WRITTEN PROBLEM: Pick out and copy every row below that contains the word "Where", treating uppercase and lowercase as different.

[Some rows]
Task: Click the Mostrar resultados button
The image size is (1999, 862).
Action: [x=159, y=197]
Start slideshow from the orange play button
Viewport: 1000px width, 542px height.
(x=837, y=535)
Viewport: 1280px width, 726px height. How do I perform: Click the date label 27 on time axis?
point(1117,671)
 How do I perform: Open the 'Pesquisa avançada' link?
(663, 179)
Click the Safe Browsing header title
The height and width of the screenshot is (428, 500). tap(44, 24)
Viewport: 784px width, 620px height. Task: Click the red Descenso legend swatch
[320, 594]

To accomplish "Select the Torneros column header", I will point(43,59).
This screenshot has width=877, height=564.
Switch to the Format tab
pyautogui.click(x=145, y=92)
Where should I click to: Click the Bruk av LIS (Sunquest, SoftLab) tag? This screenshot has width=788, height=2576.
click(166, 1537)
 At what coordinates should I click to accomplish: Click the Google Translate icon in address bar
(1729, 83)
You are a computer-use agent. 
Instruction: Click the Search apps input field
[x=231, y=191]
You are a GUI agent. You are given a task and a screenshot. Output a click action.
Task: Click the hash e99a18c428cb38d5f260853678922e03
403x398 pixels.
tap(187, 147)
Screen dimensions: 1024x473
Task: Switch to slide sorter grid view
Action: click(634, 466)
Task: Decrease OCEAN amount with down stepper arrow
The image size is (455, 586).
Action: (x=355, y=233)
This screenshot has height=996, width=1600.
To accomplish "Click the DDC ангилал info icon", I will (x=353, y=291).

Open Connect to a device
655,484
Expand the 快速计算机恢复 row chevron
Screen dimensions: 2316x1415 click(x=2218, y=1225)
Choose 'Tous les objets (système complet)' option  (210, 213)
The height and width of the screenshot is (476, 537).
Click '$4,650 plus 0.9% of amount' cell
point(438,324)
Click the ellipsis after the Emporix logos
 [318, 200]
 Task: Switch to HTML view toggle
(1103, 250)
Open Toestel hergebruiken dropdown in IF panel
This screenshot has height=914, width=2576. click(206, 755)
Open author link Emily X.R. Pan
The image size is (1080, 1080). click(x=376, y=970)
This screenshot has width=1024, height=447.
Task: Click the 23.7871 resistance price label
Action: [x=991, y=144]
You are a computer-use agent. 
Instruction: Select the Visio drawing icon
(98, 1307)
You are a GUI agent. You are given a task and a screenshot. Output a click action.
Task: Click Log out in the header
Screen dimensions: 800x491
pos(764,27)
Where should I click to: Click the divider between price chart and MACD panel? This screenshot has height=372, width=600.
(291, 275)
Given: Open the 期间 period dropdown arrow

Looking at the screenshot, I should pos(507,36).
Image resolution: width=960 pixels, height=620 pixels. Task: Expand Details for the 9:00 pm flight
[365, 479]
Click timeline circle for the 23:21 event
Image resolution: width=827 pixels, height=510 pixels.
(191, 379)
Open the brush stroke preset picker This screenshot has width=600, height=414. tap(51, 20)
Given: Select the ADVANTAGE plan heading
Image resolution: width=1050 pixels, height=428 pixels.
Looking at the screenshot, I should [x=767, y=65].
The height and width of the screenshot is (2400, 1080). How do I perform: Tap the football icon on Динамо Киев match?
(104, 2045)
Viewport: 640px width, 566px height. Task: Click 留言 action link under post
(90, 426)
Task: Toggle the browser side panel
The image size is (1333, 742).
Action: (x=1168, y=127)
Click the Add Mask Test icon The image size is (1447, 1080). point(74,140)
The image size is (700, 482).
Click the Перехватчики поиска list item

EXERCISE SOLUTION:
Where should I click to: Click the Bruk av LIS (Sunquest, SoftLab) tag? This screenshot has width=788, height=2576.
Where should I click to: Click the divider between price chart and MACD panel? This screenshot has height=372, width=600.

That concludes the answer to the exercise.